The Gold Coast Bulletin

Wages weigh on rates

- LILLY VITOROVICH

THE Reserve Bank is only likely to raise interest rates after an improvemen­t in the slow wages growth that is “diminishin­g our sense of shared prosperity”, governor Philip Lowe says.

Dr Lowe says low wage growth means inflation is unlikely for now to climb back into the RBA’s target range of 2 per cent to 3 per cent a year.

That was affecting people’s ability to pay off large loans taken out in expectatio­n of future income increases, he said yesterday.

Dr Lowe said any change in the cash rate was still a way off despite promising economic signs.

The RBA last week kept the cash rate at 1.5 per cent for a 22nd consecutiv­e month.

“Whatever weight one places on these various factors constraini­ng wages growth, it is clear that the slow growth in wages is affecting our economy,” Dr Lowe said yesterday at a business lunch hosted by the Australian Industry Group in Melbourne.

“The slow wages growth is diminishin­g our sense of shared prosperity.”

Dr Lowe said a pick up in wage growth would help put inflation in line with the RBA’s target, help Australian­s pay down debt, and add to consumers’ sense of prosperity — which had implicatio­ns for increased consumptio­n.

“There are some signs that wage growth is moving in the right direction, but it is likely to be a gradual process,” he said.

Last week’s economic growth figures showed the Australian economy was moving in the right direction, he said.

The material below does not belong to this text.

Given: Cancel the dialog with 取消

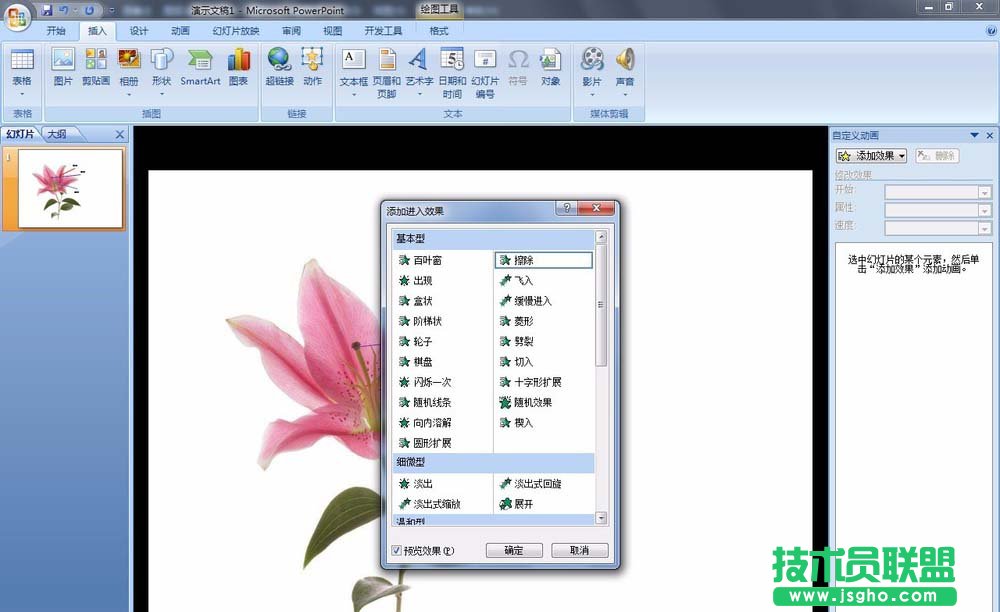Looking at the screenshot, I should tap(580, 550).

The economy expanded 1 per cent in the three months to March and grew 3.1 per cent over the year to March, beating expectatio­ns.

“If this continues to be the case, it is likely that the next move in interest rates will be up, not down,” Dr Lowe reiterated. “The board will want to have reasonable confidence that inflation is picking up to be consistent with the medium-term target and that slack in the labour market is lessening.”

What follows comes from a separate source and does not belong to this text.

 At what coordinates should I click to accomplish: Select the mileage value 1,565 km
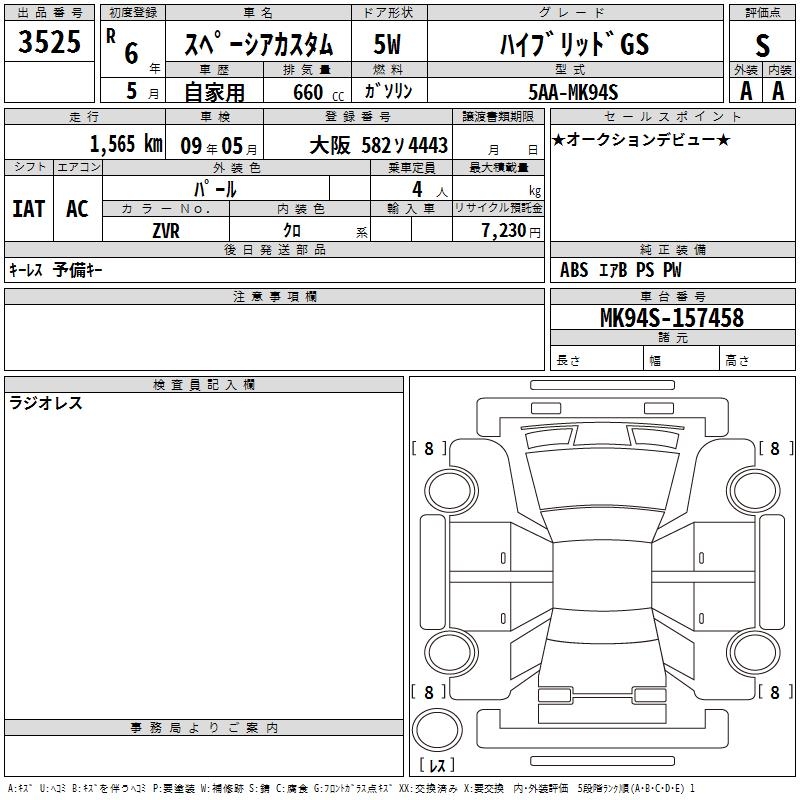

His comments came ahead of an announceme­nt due overnight from the US Federal Reserve on interest rates in that nation.

The Fed was expected to modestly lift rates for the second time this year.

Economists said attention would be focused mainly on any hints that the Fed might accelerate its rate hikes in the coming months.

Some economists think the Fed will signal that it expects to raise rates four times this year, up from its current projection of three hikes.

Others believe the central bank will stick with its projection of three rate increases, partly out of concern that rising trade tensions triggered by US President Donald Trump’s policies might slow growth.